Opening a new thread because no one seems to replying on the Moto E thread  

So Sandisk Ultra Dual USB Drive 32 GB Pendrive - Sandisk : Flipkart.com was delivered today and well as I expected, it wasn't being detected on my Moto E. But I checked it on Galaxy S Advance, it wasn't being detected too. It works fine on a PC though. Is anything wrong with the drive?

*Is there any way to run OTG on Moto E?* ES File Explorer and Nexus File Transfer doesn't work. Any other software that I can try?


----------



## nikhilsharma007nikx (Sep 26, 2014)

Moto E doesn't has OTG support, Dont know about S Adv.


----------



## adityak469 (Sep 26, 2014)

any workaround for the OTG thing?


----------



## ankush28 (Sep 26, 2014)

Try the File Commander and its OTG plugin... -- *play.google.com/store/apps/details?id=com.mobisystems.fileman&hl=en


----------



## kkn13 (Sep 26, 2014)

i dont think the hardware supports it


----------



## SaiyanGoku (Sep 26, 2014)

kkn13 said:


> i dont think the hardware supports it



exactly. Moto E's micro usb port can't supply enough power for OTG to work (and maybe not supported in kernel too  )


----------



## kkn13 (Sep 26, 2014)

SaiyanGoku said:


> exactly. Moto E's micro usb port can't supply enough power for OTG to work (and maybe not supported in kernel too  )
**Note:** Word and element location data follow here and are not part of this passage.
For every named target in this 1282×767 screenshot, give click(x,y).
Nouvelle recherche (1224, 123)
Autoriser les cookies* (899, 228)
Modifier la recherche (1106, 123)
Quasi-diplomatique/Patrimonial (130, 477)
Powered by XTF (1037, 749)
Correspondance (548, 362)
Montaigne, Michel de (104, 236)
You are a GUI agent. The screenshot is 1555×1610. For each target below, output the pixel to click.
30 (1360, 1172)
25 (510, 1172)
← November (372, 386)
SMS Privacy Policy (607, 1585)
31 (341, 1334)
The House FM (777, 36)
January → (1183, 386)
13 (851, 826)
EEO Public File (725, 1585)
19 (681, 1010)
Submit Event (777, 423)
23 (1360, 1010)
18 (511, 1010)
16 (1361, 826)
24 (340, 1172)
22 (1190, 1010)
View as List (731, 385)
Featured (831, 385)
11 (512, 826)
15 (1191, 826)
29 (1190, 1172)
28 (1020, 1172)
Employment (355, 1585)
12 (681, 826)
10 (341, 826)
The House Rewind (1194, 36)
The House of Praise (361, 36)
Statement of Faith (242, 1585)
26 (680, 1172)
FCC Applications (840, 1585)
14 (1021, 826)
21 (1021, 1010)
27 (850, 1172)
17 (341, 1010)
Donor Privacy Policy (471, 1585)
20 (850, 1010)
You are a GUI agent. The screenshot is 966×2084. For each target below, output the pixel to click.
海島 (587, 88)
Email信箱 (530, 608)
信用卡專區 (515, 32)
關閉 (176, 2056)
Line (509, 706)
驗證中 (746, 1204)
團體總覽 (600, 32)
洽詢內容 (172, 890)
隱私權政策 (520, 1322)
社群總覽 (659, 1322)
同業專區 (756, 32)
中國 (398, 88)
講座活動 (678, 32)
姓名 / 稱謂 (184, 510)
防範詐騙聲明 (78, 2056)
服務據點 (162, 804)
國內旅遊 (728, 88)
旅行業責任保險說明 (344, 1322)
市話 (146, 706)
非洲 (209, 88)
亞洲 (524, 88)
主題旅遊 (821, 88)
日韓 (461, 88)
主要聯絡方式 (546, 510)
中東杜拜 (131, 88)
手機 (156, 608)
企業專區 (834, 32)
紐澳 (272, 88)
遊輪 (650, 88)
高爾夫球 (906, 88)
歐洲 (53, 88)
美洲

yeah the main issue being a particular pin is required in the micro usb slot for otg but its missing in the moto e
i may be wrong but i remember reading about it somewhere


----------



## adityak469 (Sep 26, 2014)

*puu.sh/bOIEy/9fe36ed99b.png 


see this. there was one more app which said that my device supports OTG :O


----------



## ankush28 (Sep 27, 2014)

kkn13 said:


> i dont think the hardware supports it



Dude HP's mechanical keyboard works with it! So it does have capability to supply power. Its probably disabled in kernel. 
I'll try otg tommorow on my mom's Moto E will let you know if I can do anything.

- - - Updated - - -



kkn13 said:


> yeah the main issue being a particular pin is required in the micro usb slot for otg but its missing in the moto e
> i may be wrong but i remember reading about it somewhere


Its not possible (correct me if I am wrong) The same pin is used for transferring data to PC using MTP.


----------



## kkn13 (Sep 27, 2014)

ankush28 said:


> Its not possible (correct me if I am wrong) The same pin is used for transferring data to PC using MTP.



i know its not the same pin- otg separate and mtp separate 
dunno for sure if moto e has the otg pin or no


----------



## adityak469 (Sep 27, 2014)

ankush28 said:


> Dude HP's mechanical keyboard works with it! So it does have capability to supply power. Its probably disabled in kernel.
> I'll try otg tommorow on my mom's Moto E will let you know if I can do anything.
> 
> - - - Updated - - -
> ...



waiting for you to reply


----------



## desai_amogh (Oct 9, 2014)

Me too waiting.. Any update?


----------